##### SOURCE DOCUMENT #####
Stupid Cupid
The annual insanity-fest is back – yes, we’re looking down the barrel at Valentine’s Day madness again! Anything that can be made remotely heart-shaped will be – up to and including personal topiary of the intimate kind, if you get my drift – and anything not nailed down will be painted red or adorned with a cupid, allegedly in an homage to romance. We are living in very strange times …
If aliens were to observe this bizarre ritual, they would pick up some mighty strange ideas about love on earth. For a start, they’d probably wonder why we’ve institutionalised romance to the extent that a schmaltzy Hallmark greeting card, a sub-standard set meal in a characterless restaurant and a gift of ghastly lingerie could be considered a declaration of affection rather than an insult. They’d also be likely to wonder why getting it wrong on this particular day of the year could completely overshadow an entire 364 days of good relationship behaviour, engendering ongoing rows and simmering hostilities for weeks – and sometimes years – to come.
When the commercial machinery has taken over and the day no longer has any real relevance, then it’s just too weird an experience to get excited about. So that’s why I’m delighted to have found the perfect resource for those who are suitably disenchanted by the prospect of yet another stupid cupid extravaganza – the website Be My Anti-Valentine, found at www.meish.org/vd. You know it’s going to be a little edgy when it kicks off with “Valentine’s Day is like herpes: just when you think it’s gone for good, it rears its ugly head once more. No wonder some people prefer to call it VD.”
##### INFORMATION SHOWN #####
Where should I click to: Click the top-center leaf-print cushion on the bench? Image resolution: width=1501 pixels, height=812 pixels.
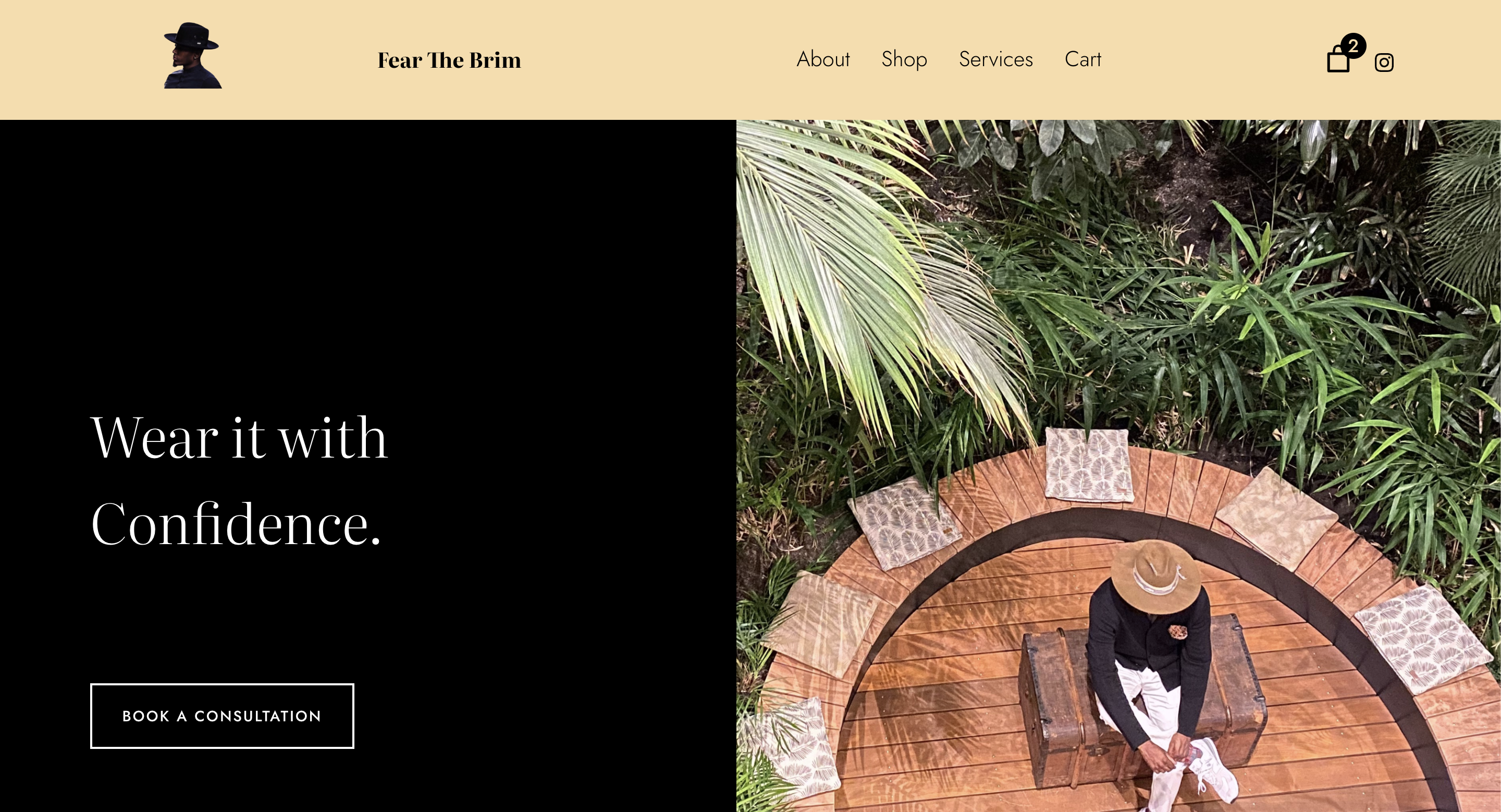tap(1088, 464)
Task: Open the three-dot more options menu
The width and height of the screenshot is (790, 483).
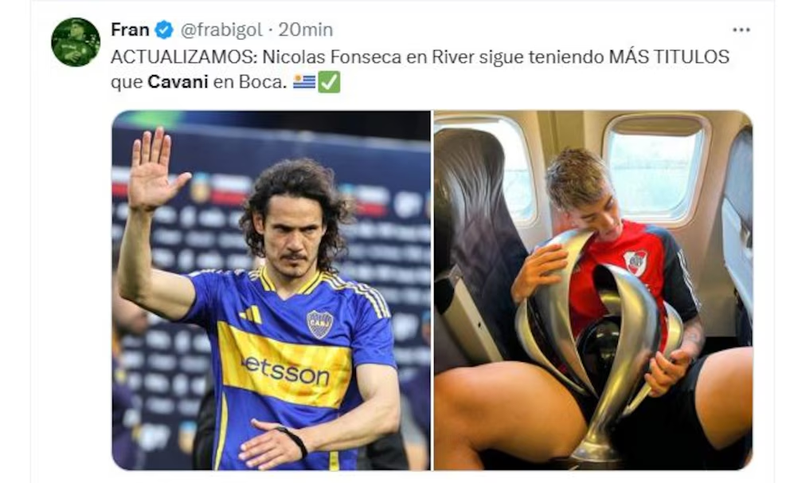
#####
* _DIRECTIVES_
1) In the Valentine's Day column, find the following:
(a) What is the name of the website the writer recommends?
(b) At what address is that website found?
(c) According to the column, getting it wrong on Valentine's Day could overshadow how many days of good relationship behaviour?
2) What items does the Valentine's Day column say could be considered a declaration of affection rather than an insult? List them all.

* _SOLUTION LIST_
1)
(a) Be My Anti-Valentine
(b) www.meish.org/vd
(c) 364

2)
- a schmaltzy Hallmark greeting card
- a sub-standard set meal in a characterless restaurant
- a gift of ghastly lingerie